■ Task item
Restate word for word the lines of the records below, starting at the line that contains "The height and width of the screenshot is (660, 1373)." and ending at the line that contains "The width and height of the screenshot is (1568, 764).", with both of those lines included and nothing else.

■ Materials provided
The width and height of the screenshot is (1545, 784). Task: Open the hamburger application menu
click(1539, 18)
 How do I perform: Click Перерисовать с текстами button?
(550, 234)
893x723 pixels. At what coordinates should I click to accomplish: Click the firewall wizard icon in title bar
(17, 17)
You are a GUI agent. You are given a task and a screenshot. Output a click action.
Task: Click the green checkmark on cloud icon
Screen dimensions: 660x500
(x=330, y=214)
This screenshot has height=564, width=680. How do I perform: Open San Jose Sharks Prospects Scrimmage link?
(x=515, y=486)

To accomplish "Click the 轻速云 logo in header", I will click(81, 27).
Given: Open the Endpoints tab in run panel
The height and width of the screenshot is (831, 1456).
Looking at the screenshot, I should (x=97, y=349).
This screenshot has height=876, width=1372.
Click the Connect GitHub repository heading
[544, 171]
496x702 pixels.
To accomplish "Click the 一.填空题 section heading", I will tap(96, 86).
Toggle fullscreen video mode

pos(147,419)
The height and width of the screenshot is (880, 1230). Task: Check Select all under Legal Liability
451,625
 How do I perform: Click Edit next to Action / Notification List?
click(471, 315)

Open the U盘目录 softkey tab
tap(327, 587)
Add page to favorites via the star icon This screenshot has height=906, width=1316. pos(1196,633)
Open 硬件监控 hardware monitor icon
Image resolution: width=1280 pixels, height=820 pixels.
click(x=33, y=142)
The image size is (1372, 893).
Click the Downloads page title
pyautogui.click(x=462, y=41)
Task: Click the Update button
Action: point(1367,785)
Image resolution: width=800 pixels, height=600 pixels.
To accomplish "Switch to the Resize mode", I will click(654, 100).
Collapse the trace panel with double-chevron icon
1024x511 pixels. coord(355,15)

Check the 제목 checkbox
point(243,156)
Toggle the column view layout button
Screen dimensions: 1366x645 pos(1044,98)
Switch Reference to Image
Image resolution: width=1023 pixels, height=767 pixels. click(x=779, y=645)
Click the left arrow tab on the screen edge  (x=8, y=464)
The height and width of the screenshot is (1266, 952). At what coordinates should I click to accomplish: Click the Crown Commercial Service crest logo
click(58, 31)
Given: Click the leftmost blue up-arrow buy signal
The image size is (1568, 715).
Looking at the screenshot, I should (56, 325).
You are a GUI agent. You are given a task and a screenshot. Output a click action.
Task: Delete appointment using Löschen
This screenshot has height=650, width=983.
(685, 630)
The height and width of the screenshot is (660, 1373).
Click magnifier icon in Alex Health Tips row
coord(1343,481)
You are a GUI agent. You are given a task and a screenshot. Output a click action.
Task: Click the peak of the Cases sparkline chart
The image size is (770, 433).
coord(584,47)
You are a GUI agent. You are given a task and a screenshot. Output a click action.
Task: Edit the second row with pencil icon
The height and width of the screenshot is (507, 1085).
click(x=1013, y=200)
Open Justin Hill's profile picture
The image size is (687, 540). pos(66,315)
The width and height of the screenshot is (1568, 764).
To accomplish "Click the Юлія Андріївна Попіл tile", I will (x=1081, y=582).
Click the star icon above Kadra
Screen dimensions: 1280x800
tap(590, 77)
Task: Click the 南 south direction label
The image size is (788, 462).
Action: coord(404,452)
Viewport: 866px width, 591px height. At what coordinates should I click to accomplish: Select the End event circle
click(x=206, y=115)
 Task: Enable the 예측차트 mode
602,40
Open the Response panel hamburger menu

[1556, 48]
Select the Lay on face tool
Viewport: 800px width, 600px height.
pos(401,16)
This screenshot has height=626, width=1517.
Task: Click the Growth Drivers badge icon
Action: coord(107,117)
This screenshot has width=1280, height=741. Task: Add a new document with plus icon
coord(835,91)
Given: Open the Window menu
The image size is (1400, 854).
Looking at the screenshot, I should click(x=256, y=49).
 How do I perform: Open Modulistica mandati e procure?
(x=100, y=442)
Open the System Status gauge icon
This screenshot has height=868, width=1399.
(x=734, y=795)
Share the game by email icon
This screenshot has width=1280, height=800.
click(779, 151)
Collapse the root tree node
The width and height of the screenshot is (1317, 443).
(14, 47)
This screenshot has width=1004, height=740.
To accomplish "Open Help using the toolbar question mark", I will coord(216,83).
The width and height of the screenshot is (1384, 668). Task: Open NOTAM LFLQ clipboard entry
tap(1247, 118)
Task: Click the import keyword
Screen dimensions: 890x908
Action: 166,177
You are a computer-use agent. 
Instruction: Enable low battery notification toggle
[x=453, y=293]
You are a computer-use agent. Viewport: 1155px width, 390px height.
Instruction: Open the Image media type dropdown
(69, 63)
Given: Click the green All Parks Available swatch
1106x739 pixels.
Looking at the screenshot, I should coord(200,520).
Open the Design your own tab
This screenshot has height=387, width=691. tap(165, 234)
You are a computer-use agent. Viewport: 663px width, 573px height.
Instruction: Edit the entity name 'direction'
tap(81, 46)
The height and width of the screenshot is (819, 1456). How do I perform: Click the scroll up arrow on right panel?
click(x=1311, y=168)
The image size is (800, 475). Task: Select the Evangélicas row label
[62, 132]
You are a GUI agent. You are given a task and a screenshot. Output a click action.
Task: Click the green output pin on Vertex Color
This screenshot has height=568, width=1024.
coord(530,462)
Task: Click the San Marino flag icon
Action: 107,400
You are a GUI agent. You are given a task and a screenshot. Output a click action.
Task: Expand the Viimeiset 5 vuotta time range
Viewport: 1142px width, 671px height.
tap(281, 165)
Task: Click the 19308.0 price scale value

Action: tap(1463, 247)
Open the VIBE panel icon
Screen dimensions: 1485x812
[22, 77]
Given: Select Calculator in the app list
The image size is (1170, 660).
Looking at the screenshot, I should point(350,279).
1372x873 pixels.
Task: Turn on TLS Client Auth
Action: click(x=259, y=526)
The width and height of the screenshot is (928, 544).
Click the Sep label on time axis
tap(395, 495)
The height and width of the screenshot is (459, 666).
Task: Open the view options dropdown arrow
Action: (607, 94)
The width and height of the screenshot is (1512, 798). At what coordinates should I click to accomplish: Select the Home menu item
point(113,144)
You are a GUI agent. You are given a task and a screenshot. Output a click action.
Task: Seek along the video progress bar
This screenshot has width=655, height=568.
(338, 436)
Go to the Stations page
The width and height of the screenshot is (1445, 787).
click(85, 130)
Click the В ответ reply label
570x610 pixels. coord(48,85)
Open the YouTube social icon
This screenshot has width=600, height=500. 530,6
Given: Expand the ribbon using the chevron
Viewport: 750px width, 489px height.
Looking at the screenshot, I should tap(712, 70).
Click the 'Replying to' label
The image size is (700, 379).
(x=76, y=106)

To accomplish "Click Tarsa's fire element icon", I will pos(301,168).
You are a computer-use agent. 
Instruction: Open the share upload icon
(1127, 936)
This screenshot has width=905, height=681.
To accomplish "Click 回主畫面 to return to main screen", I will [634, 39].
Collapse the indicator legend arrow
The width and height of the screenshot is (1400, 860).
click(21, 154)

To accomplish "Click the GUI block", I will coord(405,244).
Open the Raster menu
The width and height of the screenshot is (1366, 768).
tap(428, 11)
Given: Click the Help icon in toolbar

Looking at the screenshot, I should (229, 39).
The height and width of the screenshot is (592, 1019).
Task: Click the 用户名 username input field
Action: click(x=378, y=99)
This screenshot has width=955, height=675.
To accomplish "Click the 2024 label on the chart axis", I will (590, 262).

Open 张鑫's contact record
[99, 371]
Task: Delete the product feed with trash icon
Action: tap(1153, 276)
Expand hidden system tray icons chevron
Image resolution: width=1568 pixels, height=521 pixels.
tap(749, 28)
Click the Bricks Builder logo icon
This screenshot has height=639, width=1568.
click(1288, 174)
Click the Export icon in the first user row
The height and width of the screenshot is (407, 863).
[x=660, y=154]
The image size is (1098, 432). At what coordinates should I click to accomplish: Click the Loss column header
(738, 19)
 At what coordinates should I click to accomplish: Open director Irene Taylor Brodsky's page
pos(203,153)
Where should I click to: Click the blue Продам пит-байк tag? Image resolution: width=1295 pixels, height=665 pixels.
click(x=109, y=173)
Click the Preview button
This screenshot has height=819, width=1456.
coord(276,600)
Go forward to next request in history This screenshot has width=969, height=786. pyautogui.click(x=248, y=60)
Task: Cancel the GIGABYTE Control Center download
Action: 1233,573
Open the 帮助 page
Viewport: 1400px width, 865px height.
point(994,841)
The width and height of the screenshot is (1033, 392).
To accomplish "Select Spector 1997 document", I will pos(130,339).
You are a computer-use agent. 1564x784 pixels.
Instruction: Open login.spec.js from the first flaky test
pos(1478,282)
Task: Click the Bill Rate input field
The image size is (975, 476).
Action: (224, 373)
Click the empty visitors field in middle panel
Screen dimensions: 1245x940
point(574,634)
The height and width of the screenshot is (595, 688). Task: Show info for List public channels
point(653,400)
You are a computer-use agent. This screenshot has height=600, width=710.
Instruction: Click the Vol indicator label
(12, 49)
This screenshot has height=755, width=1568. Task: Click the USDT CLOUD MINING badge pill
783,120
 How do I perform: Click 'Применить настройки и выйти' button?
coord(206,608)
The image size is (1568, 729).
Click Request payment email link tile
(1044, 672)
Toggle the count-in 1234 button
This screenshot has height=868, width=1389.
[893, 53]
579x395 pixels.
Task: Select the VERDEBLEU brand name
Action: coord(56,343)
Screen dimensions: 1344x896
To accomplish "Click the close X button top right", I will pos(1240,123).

■ Output
The height and width of the screenshot is (660, 1373).
Click magnifier icon in Alex Health Tips row
coord(1343,481)
You are a GUI agent. You are given a task and a screenshot. Output a click action.
Task: Click the peak of the Cases sparkline chart
The image size is (770, 433).
coord(584,47)
You are a GUI agent. You are given a task and a screenshot. Output a click action.
Task: Edit the second row with pencil icon
The height and width of the screenshot is (507, 1085).
click(x=1013, y=200)
Open Justin Hill's profile picture
The image size is (687, 540). pos(66,315)
The width and height of the screenshot is (1568, 764).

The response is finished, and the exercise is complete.